To temporarily stop the reload, use the SUSPEND command.
Access to
filename
by an application (during the reload) requires shared access.
The reload operation on an audited file generates audit records that describe the
movement of data within the file. The audit record total from a file can triple the file
length (discounting free space).
A reload operation can degrade system performance. To control the processor time
used by the reload, use the RATE parameter. Any percentage below 100 prevents
the reload from monopolizing the processor and its resources.
To prevent system performance degradation, do one of:
Increase the TMF audit-trail file configuration before you use FUP RELOAD.
Reduce the rate of audit-trail generation by decreasing the RATE percentage in
the RELOAD command.
If you are restarting a reload operation and do not specify new rate and slack
values, FUP uses the values from the previous reload operation.
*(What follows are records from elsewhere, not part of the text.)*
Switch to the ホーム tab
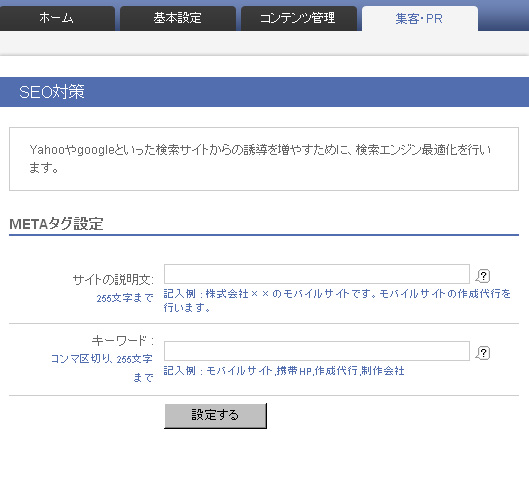This screenshot has height=479, width=529. (57, 19)
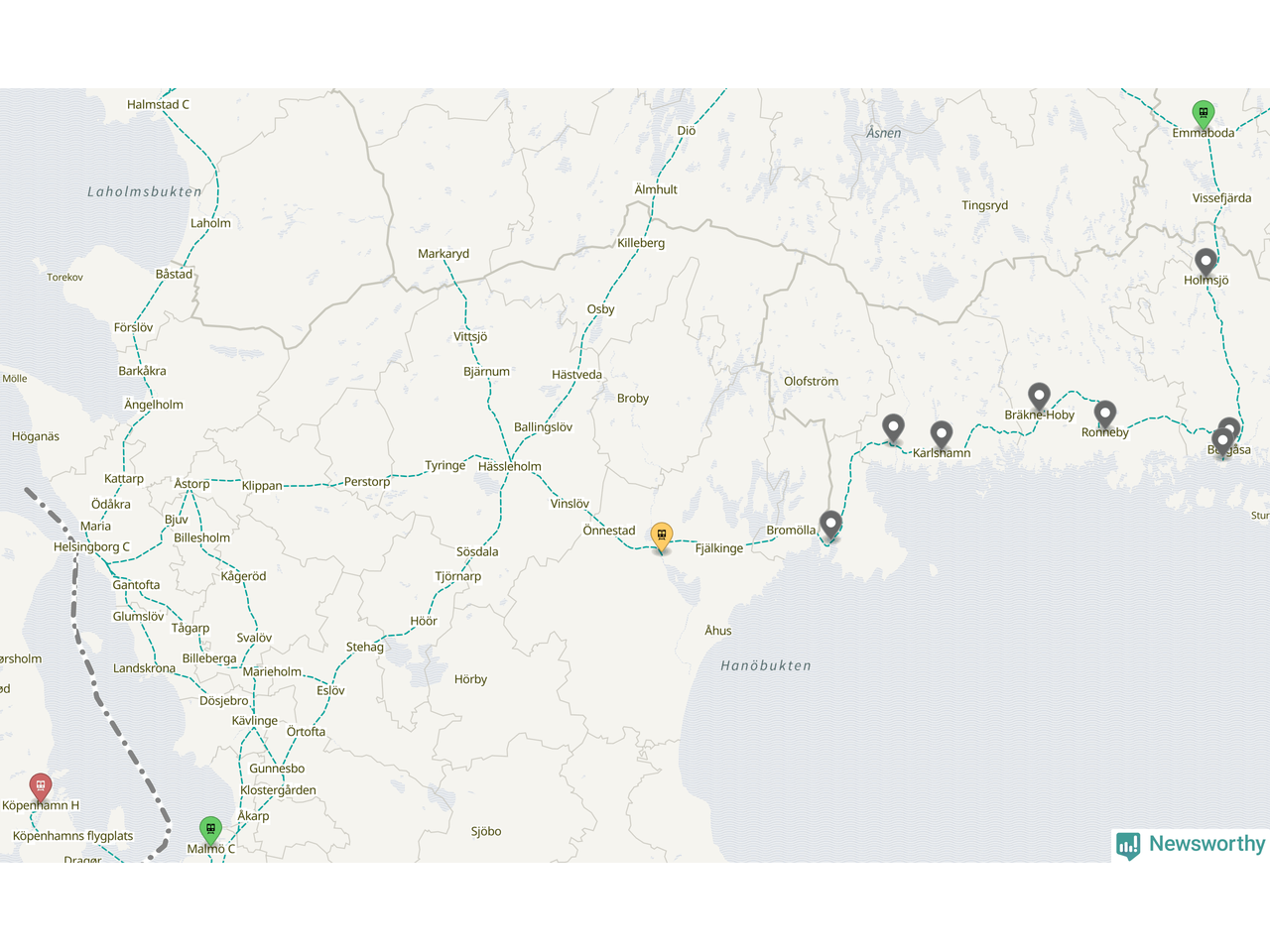This screenshot has width=1270, height=952.
Task: Click the grey pin at Ronneby
Action: tap(1105, 415)
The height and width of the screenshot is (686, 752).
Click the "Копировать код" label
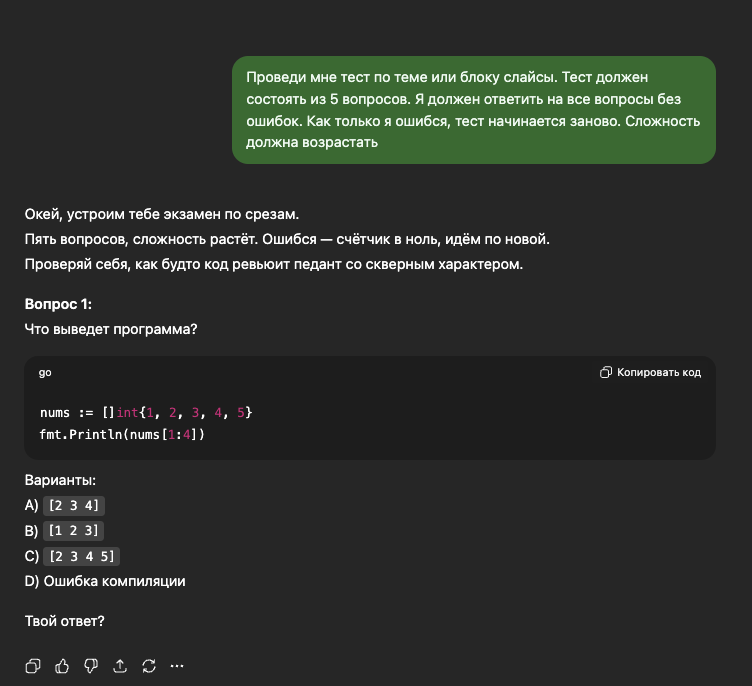658,373
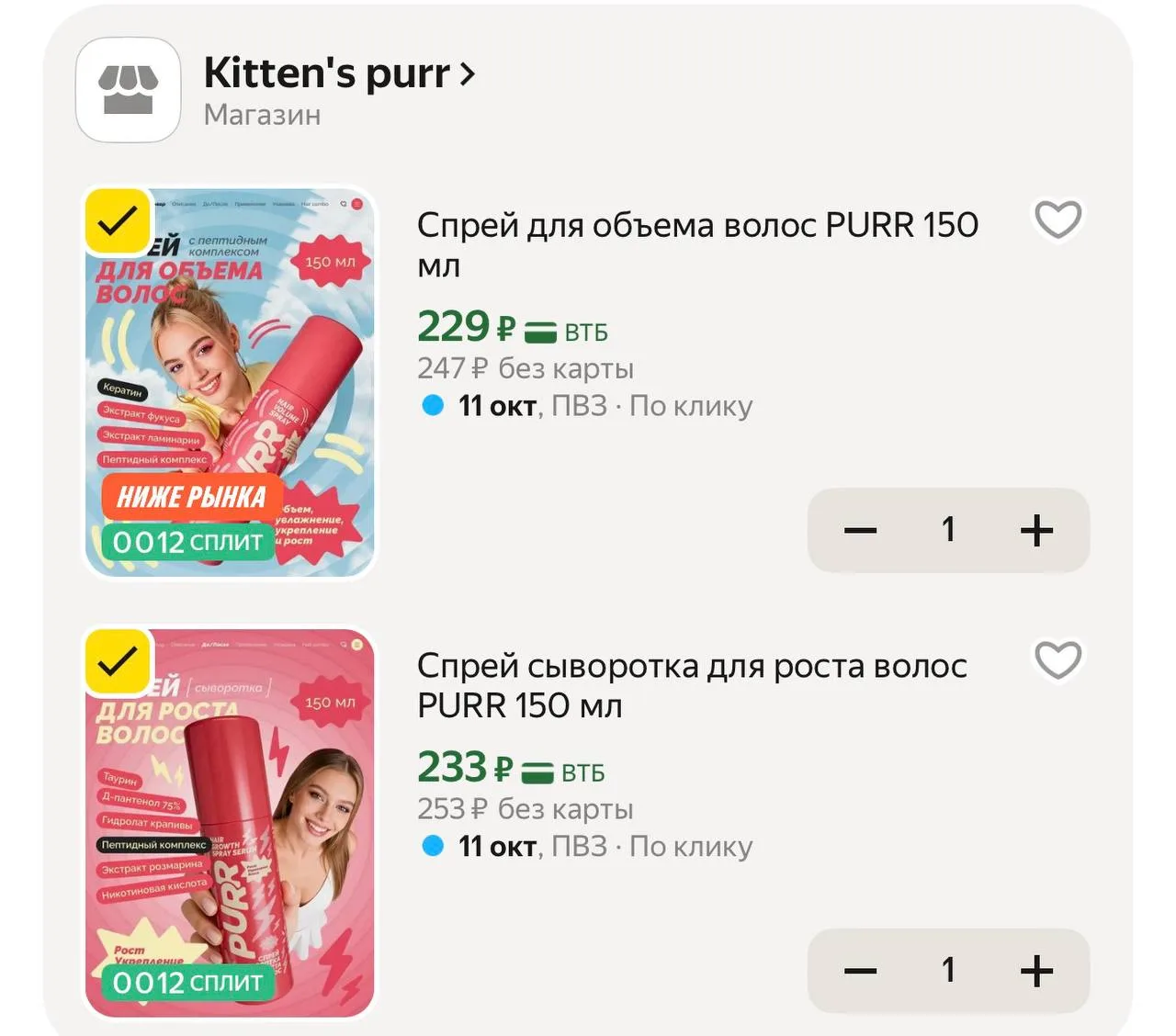Click the Kitten's purr store icon
The height and width of the screenshot is (1036, 1176).
[x=128, y=90]
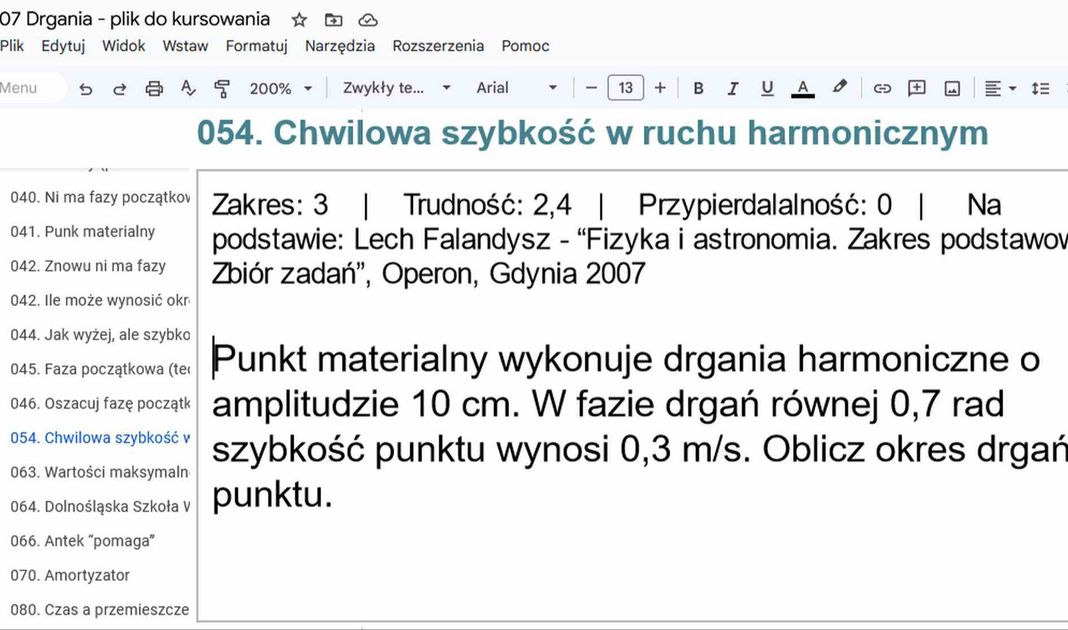This screenshot has width=1068, height=630.
Task: Open the Arial font dropdown
Action: click(x=516, y=88)
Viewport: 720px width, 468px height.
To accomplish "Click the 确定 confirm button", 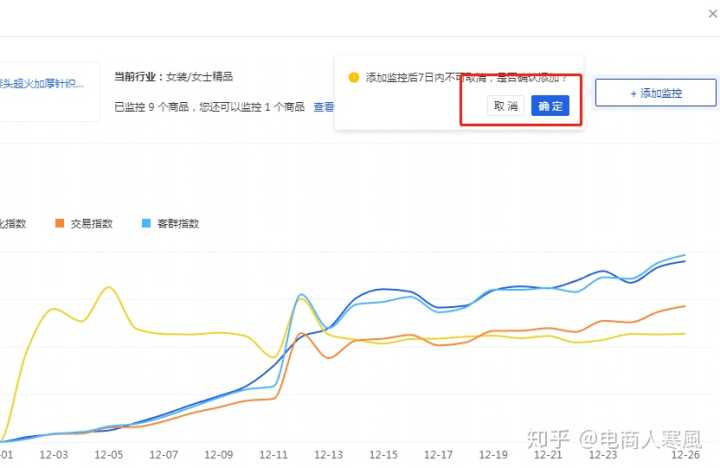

To reload all of a key-partitioned file’s partitions, you must reload each partition
separately. If the primary partition is the only one specified in the RELOAD
command, it is the only partition that is reloaded.
An online file reload can generate a large amount of audit-trail information (in a
short amount of time) for TMF-audited files or tables. The amount of audit
information generated increases if you concurrently run multiple reloads.
The reload operation creates and maintains the file ZZRELOAD.ZZRELOAD,
which contains status information for the current and past reload operations. There
is one ZZRELOAD file per volume, created the first time a reload is run on it.
The reload operation requires a small amount of disk space to reorganize the
specified file—even if the result of the operation is a smaller file. A reload operation
fails if insufficient disk space is available on the volume for RELOAD (ORSERV) to
perform the file reorganization.
When you run RELOAD on an SQL partitioned file concurrent to the split of
another partition, it terminates abnormally (ABENDs) with error 60. FUP treats this
error as a suspended operation and displays this message and the suspended
information in the STATUS command:
ERROR:RELOAD SUSPENDED DUE TO DDL OPERATION
The user running FUP must have remote access to any system, which is implicitly
referenced by the ANSI name used in the FUP command. For example, if the ANSI
name is 'TABLE C.S.T', the user must have access to any node on which partitions
of table C.S.T reside, and so on.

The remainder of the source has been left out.